To see a regression analysis for measured weights (weight) and reported weights (repwt) of men and women engaged in regular exercise, we look at the Davis data set in the car package.
library(car)
data(Davis)
head(Davis)
## sex weight height repwt repht
## 1 M 77 182 77 180
## 2 F 58 161 51 159
## 3 F 53 161 54 158
## 4 M 68 177 70 175
## 5 F 59 157 59 155
## 6 M 76 170 76 165
In order to show the relationship of repwt to weight with repwt being the predictor variable for weight, we conduct a simple linear regression.
davis.mod <- lm(weight ~repwt, data=Davis)
Before continuing, we are going to plot the relationship to look for any outliers.
We notice that there is an outlier and when we graph it we see that it is Observation 12.
scatterplot(weight ~ repwt, data=Davis, smooth=FALSE, id.n=1)
## 12
## 12
We remove this outlier:
davis.mod2 <- update(davis.mod, subset=-12)
Finally, we show the updated regression:
summary(davis.mod2)
##
## Call:
## lm(formula = weight ~ repwt, data = Davis, subset = -12)
##
## Residuals:
## Min 1Q Median 3Q Max
## -7.5296 -1.1010 -0.1322 1.1287 6.3891
##
## Coefficients:
## Estimate Std.
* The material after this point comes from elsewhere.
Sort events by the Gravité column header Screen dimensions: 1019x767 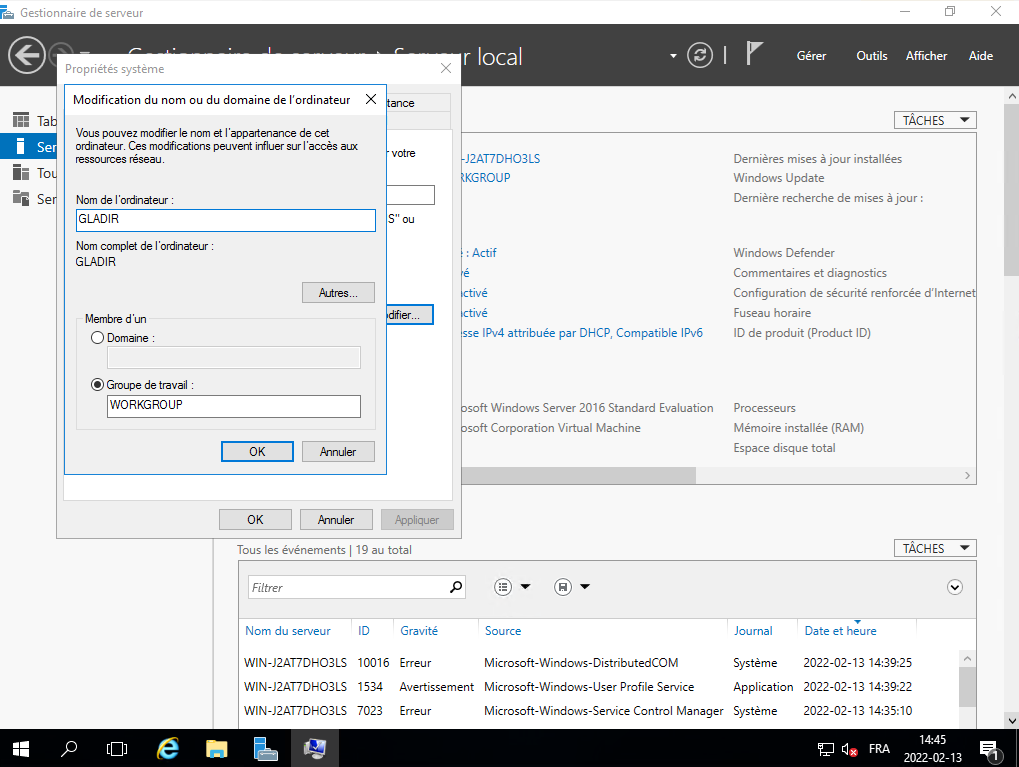(419, 631)
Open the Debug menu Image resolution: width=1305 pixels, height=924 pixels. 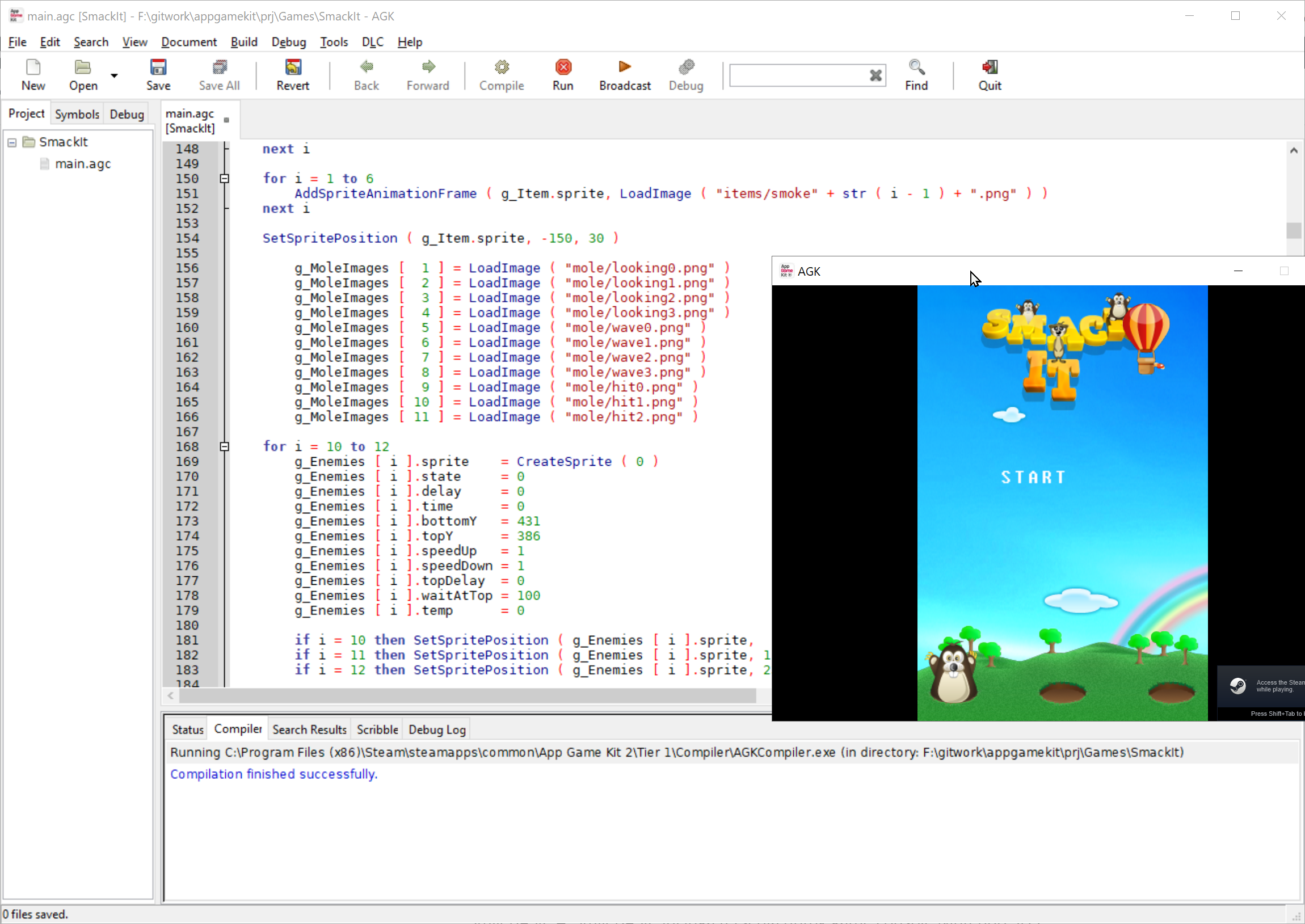pos(287,42)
Error t value Pr(>|t|)
## (Intercept) 2.73380 0.81479 3.355 0.000967 ***
## repwt 0.95837 0.01214 78.926 < 2e-16 ***
## ---
## Signif. codes: 0 '***' 0.001 '**' 0.01 '*' 0.05 '.' 0.1 ' ' 1
##
## Residual standard error: 2.254 on 180 degrees of freedom
## (17 observations deleted due to missingness)
## Multiple R-squared: 0.9719, Adjusted R-squared: 0.9718
## F-statistic: 6229 on 1 and 180 DF, p-value: < 2.2e-16